Ahhh .. well no problem at all.  I've played this one many times and I missed the part in this version where a winner is chosen ... sorry about that !!!


----------



## Barbara L

Thank you!  I had fun reading all the sentences. 

Next word:  MOVIE


----------



## celeste.t

MOVIE

many often visit indian establishments.


----------



## Cindercat

Movie

Margie orders vegetables in everything.


----------



## celeste.t

Misting over very inoccuous everglades.


----------



## Barbara L

It looks like we have come to a standstill. I hate to pick with so few choices, but I love Cindercat's sentence, so she can post the next word.

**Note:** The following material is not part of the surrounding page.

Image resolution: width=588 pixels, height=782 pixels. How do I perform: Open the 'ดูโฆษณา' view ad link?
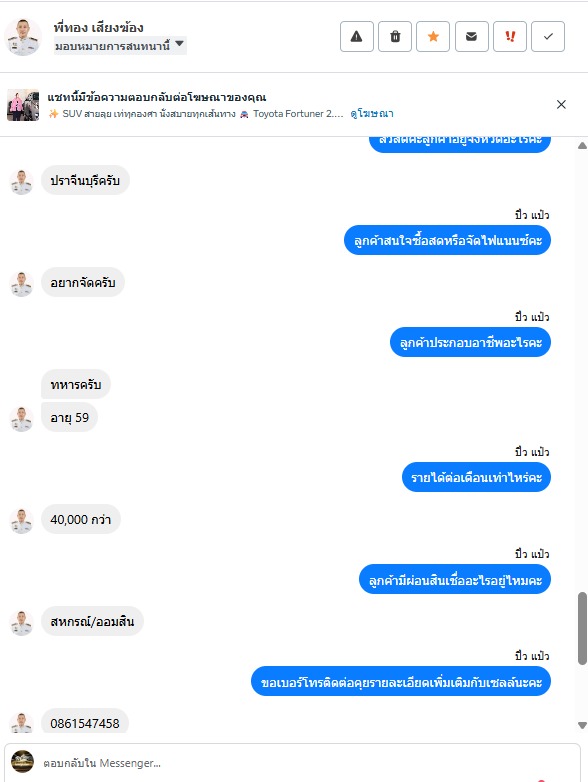(x=372, y=114)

This is a fun game, but more people might participate if we don't have winners, but just form a sentence from the last word posted, and then post a new word.


----------



## Cindercat

Thanks Barbara.

New word:    STRAWS


----------



## celeste.t

Self Taught,  Alex Wrote Stories.


----------



## yummy_food

STRAWS

Santa Travels Regularly Anywhere With Shampoo


----------



## Hoot

Some Troglodytes Read Aloud While Skulking


----------



## GotGarlic

STRAWS

Stir The Raw Almonds With Seasoning.


----------



## pacanis

STRAWS

Some Threads Resurrected Aren't Worth Shinola


----------



## creative

STRAWS

*s*ometimes *t*he *r*ight *a*ction *w*ins *s*miles  

SMILE (the next anagram)


----------